Wednesday, August 16, 2006
Sorry for ending my blog abruptly yesterday. For I'm nearly caught in the act blogging by my bosses during working hours. Come to think about it, my colleagues pretty right on that fact that I might be insane. Despite my desk being infront theirs, I still surf eBay, taking web tickle tests, MSNing, the list goes on and on (no porno flicks though). Simply put, I can't contribute any shit right now. My passport being impounded(OOPS), they can't send me to Indonesia, Philipines, for technical matters. And, to rub it in, everyone in the office are so pre-occupied with their work. And how much I hate, to beg them to allocate me some jobs to do. I'm basically in a world my very own. "Blissful, dreamjob", these were the comments my dear friends gave to me. But, as each day passed, I just felt my brain deterioting as well as the great sense of worthlessness building up within me.

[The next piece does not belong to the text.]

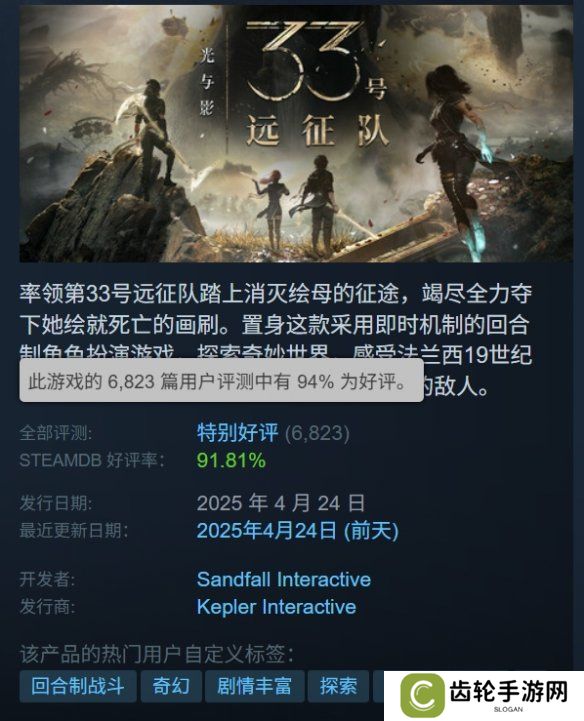Click the green gear logo icon
This screenshot has height=721, width=584.
click(421, 696)
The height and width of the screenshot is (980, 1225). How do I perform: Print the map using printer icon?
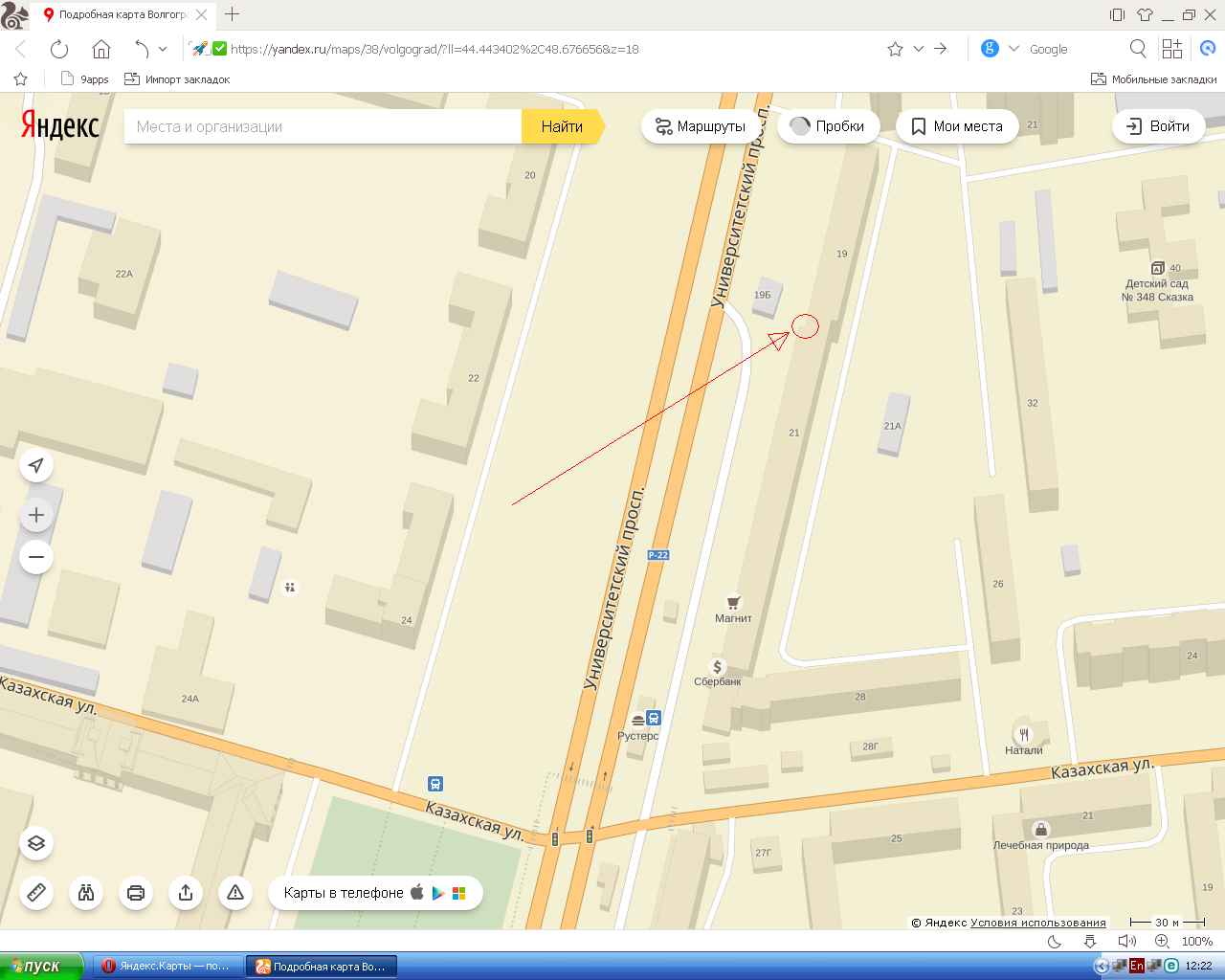[136, 893]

It's exactly a week from my 'judgement' day. And I really don't feel good about it all. I'm used to comfort my peers, my loved ones when they are in trouble. But who, in God's name, to offer me a shoulder, I could cry upon(my pillow of cos!)? I know I might had sinned horrendously, but still, here I am, hoping I could be pardoned, and get away with just a fine that day. I dread this feeling as I count down the last few days from my 'death'. For the past week, everything in this world seems so wonderful and beautiful. Childrens' laughter ever seems so joyous, the lights and the crowd seems so radiant, warm and 'lively'.
No doubt, I could be the one whom might be deprived from all these next week. Isolated from my loved ones, locked up, cold, 'dead' and alone.
This mistake has costed me dear.
Salvation is near.
Wednesday, August 16, 2006;IYBUUNNNY!